- **To do**: Print, from the listing below, the lines starting at the line containing "Open Task View from the taskbar" and ending at the line containing "You are a computer-use agent. The", exactly as they stand, and print nothing else.

- **Given data**:
╭──
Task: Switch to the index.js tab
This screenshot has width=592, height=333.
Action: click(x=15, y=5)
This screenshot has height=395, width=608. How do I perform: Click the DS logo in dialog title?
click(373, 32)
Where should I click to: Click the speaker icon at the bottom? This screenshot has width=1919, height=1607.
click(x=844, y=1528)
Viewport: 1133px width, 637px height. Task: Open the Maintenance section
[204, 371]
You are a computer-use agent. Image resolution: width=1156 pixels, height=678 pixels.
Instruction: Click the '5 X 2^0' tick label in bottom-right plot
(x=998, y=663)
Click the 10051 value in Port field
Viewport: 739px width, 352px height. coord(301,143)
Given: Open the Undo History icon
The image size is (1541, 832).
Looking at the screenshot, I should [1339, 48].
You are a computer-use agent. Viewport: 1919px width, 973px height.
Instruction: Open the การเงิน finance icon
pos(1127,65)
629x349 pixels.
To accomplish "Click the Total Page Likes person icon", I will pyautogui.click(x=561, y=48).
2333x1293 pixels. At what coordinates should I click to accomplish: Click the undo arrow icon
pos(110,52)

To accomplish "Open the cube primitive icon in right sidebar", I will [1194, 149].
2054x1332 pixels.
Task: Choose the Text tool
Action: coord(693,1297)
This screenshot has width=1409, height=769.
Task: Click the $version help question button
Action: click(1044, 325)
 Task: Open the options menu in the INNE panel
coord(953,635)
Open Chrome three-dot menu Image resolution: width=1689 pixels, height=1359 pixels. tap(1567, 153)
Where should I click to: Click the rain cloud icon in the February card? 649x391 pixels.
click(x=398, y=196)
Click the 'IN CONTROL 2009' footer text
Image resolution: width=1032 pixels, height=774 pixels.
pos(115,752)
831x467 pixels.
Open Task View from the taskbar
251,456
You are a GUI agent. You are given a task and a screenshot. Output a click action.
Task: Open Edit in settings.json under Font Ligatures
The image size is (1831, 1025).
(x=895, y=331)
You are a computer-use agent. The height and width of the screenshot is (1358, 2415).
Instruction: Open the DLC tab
╰──
- **Exercise result**:
Open Task View from the taskbar
251,456
You are a GUI agent. You are given a task and a screenshot. Output a click action.
Task: Open Edit in settings.json under Font Ligatures
The image size is (1831, 1025).
(x=895, y=331)
You are a computer-use agent. The height and width of the screenshot is (1358, 2415).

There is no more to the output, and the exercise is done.